- **INSTRUCTIONS FOR THE TASK**
Render every line of the records below as a Markdown table with two columns, Row and Line, numbering each non-blank line in order and omitting blank lines.

- **STORED DATA**
::::

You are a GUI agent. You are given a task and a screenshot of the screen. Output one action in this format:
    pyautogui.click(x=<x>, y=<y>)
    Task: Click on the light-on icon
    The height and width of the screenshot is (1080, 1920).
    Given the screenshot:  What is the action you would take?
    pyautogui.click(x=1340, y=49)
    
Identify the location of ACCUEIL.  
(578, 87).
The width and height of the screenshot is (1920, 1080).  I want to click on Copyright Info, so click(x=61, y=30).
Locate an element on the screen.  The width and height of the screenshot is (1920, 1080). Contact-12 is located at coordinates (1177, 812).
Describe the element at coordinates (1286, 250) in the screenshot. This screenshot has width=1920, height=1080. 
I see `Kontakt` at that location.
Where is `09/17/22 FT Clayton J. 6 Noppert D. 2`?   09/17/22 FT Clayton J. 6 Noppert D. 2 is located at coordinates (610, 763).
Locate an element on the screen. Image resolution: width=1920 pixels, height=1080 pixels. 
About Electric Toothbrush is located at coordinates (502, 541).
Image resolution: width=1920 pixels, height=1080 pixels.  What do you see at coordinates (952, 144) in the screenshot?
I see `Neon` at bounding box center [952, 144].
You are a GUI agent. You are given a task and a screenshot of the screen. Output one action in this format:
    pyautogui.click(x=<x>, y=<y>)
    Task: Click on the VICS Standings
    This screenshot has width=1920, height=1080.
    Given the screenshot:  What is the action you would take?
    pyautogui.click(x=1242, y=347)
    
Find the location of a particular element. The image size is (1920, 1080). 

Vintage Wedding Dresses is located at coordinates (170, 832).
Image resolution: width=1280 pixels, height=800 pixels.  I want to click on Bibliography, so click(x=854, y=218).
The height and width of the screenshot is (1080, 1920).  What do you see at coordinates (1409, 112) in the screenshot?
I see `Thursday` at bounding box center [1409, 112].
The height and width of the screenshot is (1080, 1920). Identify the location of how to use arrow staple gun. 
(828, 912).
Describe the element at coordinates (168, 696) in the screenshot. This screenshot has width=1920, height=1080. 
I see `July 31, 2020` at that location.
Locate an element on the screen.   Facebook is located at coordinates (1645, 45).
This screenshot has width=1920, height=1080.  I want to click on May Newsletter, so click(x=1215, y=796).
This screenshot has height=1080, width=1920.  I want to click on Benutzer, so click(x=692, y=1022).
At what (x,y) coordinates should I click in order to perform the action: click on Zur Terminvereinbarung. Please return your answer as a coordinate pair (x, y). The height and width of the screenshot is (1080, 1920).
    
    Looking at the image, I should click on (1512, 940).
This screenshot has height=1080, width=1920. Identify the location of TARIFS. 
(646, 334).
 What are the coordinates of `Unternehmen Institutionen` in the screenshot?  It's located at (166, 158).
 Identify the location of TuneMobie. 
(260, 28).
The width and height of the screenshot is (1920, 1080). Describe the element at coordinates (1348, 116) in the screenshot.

::::

- **RESULT OF THIS EXERCISE**
| Row | Line |
|---|---|
| 1 | You are a GUI agent. You are given a task and a screenshot of the screen. Output one action in this format: |
| 2 |     pyautogui.click(x=<x>, y=<y>) |
| 3 |     Task: Click on the light-on icon |
| 4 |     The height and width of the screenshot is (1080, 1920). |
| 5 |     Given the screenshot:  What is the action you would take? |
| 6 |     pyautogui.click(x=1340, y=49) |
| 7 | Identify the location of ACCUEIL.   |
| 8 | (578, 87). |
| 9 | The width and height of the screenshot is (1920, 1080).  I want to click on Copyright Info, so click(x=61, y=30). |
| 10 | Locate an element on the screen.  The width and height of the screenshot is (1920, 1080). Contact-12 is located at coordinates (1177, 812). |
| 11 | Describe the element at coordinates (1286, 250) in the screenshot. This screenshot has width=1920, height=1080.  |
| 12 | I see `Kontakt` at that location. |
| 13 | Where is `09/17/22 FT Clayton J. 6 Noppert D. 2`?   09/17/22 FT Clayton J. 6 Noppert D. 2 is located at coordinates (610, 763). |
| 14 | Locate an element on the screen. Image resolution: width=1920 pixels, height=1080 pixels.  |
| 15 | About Electric Toothbrush is located at coordinates (502, 541). |
| 16 | Image resolution: width=1920 pixels, height=1080 pixels.  What do you see at coordinates (952, 144) in the screenshot? |
| 17 | I see `Neon` at bounding box center [952, 144]. |
| 18 | You are a GUI agent. You are given a task and a screenshot of the screen. Output one action in this format: |
| 19 |     pyautogui.click(x=<x>, y=<y>) |
| 20 |     Task: Click on the VICS Standings |
| 21 |     This screenshot has width=1920, height=1080. |
| 22 |     Given the screenshot:  What is the action you would take? |
| 23 |     pyautogui.click(x=1242, y=347) |
| 24 | Find the location of a particular element. The image size is (1920, 1080).  |
| 25 | Vintage Wedding Dresses is located at coordinates (170, 832). |
| 26 | Image resolution: width=1280 pixels, height=800 pixels.  I want to click on Bibliography, so click(x=854, y=218). |
| 27 | The height and width of the screenshot is (1080, 1920).  What do you see at coordinates (1409, 112) in the screenshot? |
| 28 | I see `Thursday` at bounding box center [1409, 112]. |
| 29 | The height and width of the screenshot is (1080, 1920). Identify the location of how to use arrow staple gun.  |
| 30 | (828, 912). |
| 31 | Describe the element at coordinates (168, 696) in the screenshot. This screenshot has width=1920, height=1080.  |
| 32 | I see `July 31, 2020` at that location. |
| 33 | Locate an element on the screen.   Facebook is located at coordinates (1645, 45). |
| 34 | This screenshot has width=1920, height=1080.  I want to click on May Newsletter, so click(x=1215, y=796). |
| 35 | This screenshot has height=1080, width=1920.  I want to click on Benutzer, so click(x=692, y=1022). |
| 36 | At what (x,y) coordinates should I click in order to perform the action: click on Zur Terminvereinbarung. Please return your answer as a coordinate pair (x, y). The height and width of the screenshot is (1080, 1920). |
| 37 |     Looking at the image, I should click on (1512, 940). |
| 38 | This screenshot has height=1080, width=1920. Identify the location of TARIFS.  |
| 39 | (646, 334). |
| 40 |  What are the coordinates of `Unternehmen Institutionen` in the screenshot?  It's located at (166, 158). |
| 41 |  Identify the location of TuneMobie.  |
| 42 | (260, 28). |
| 43 | The width and height of the screenshot is (1920, 1080). Describe the element at coordinates (1348, 116) in the screenshot. |